Dès notre arrivée à Union, un boysboat se précipite pour nous offrir une bouée. Nous lui répondons que nous avons déjà mouillé ici, et que nous nous passerons de ses services… Nous savons que le mouillage dans le port est un peu compliqué à cause de la grande barrière située près de Palm Island. Mais comme nous l’avons déjà évoqué, nous nous sentons bien plus confiants aujourd’hui. Cependant, nous négligeons un léger petit détails….
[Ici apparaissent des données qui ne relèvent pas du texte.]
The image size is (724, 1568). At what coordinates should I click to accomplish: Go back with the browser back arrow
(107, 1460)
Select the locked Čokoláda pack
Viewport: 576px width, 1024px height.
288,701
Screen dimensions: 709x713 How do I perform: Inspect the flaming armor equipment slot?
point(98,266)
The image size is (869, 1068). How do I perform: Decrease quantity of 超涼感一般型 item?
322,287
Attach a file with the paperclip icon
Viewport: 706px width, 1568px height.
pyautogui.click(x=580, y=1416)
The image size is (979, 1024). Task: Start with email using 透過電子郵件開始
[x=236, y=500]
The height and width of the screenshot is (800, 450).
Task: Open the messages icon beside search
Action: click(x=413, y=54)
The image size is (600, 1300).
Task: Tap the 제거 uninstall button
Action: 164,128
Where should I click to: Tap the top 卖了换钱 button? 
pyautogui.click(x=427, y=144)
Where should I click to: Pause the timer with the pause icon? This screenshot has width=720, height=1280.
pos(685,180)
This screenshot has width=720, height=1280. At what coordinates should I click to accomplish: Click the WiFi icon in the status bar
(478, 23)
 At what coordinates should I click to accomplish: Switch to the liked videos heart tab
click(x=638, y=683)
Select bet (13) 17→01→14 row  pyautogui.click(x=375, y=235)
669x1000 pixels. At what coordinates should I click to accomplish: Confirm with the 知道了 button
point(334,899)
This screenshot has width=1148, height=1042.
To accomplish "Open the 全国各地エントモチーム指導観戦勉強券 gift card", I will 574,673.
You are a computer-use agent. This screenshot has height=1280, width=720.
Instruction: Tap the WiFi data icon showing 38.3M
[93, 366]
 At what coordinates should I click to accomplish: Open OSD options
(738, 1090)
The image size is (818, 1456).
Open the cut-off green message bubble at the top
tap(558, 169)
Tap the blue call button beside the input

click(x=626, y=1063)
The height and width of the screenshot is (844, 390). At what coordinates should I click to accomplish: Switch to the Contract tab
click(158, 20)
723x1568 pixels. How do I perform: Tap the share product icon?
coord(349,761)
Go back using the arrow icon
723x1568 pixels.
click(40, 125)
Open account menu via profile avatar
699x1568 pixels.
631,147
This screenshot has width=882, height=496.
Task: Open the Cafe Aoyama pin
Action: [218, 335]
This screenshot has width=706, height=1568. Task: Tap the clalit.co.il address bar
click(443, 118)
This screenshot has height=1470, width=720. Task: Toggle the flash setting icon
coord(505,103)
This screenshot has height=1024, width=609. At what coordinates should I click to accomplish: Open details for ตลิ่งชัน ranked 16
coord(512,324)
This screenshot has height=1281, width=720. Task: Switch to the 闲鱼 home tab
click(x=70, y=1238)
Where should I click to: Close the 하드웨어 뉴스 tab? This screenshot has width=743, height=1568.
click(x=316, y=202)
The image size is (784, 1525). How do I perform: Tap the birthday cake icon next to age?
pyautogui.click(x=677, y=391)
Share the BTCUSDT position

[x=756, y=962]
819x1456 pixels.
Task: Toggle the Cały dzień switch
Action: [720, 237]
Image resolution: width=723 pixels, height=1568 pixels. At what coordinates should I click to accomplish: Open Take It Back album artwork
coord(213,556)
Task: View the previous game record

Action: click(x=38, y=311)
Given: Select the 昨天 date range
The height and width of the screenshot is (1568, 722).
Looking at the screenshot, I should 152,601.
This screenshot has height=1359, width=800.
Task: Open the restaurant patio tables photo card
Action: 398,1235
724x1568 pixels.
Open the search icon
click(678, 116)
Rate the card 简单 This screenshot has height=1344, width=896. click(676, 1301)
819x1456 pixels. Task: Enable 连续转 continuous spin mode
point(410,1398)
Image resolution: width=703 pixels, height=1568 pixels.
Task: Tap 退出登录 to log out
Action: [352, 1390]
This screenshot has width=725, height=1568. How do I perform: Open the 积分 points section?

J’allais charger notre précédente trace GPS, qui indiquait le chemin à suivre pour n’avoir aucun soucis… Mais finalement, je ne le fais pas et décide de me fier à l’arrière des bateaux. Focalisé sur la barrière de corail qui délimite l’espace de mouillage, je commence à faufiler le Black Pearl au cul des autres bateaux…. Nous avançons prudemment, comme à notre habitude. Le profondimètre annonce alors 10m. Mais, soudain, les fonds remontent rapidement: 8! 7! 6! puis 5! en moins de deux secondes nous voilà à 3m. Les fonds sont remontés anormalement! Oulala! Qu’est ce qu’il se passe? J’ai à peine le temps de dire à Coraline qui est au niveau de la GV que ce n’est pas normal, que nous sentons un choc!!! On a touché!!!! Le profondimètre annonce moins de 1.5m, or notre tirant d’eau fait 1.6m. (Le tirant d’eau, c’est notre hauteur entre la ligne de flottaison et le bas de la quille, soit plus clairement la profondeur maximale au delà de laquelle le bateau ne peut pas s’aventurer).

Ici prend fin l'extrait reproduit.